- _Try it_: Below are the records; copy exactly the stretch from the line containing "Given: Click the Reprint icon in Job Queue" through the line containing "This screenshot has height=594, width=1098.", both ends included, and nothing else.

- _Records to use_:
◆ ◆ ◆ ◆

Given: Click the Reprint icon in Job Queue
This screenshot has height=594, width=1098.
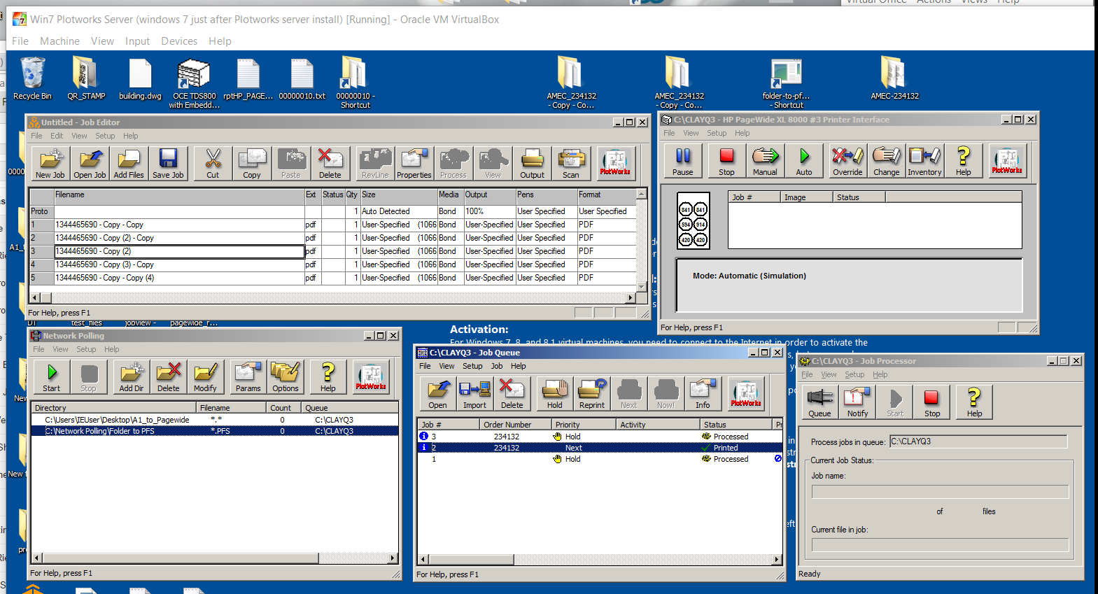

◆ ◆ ◆ ◆

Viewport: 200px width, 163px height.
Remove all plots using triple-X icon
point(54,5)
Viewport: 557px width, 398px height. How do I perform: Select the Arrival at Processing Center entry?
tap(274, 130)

◆ ◆ ◆ ◆

- _Task result_:
Given: Click the Reprint icon in Job Queue
This screenshot has height=594, width=1098.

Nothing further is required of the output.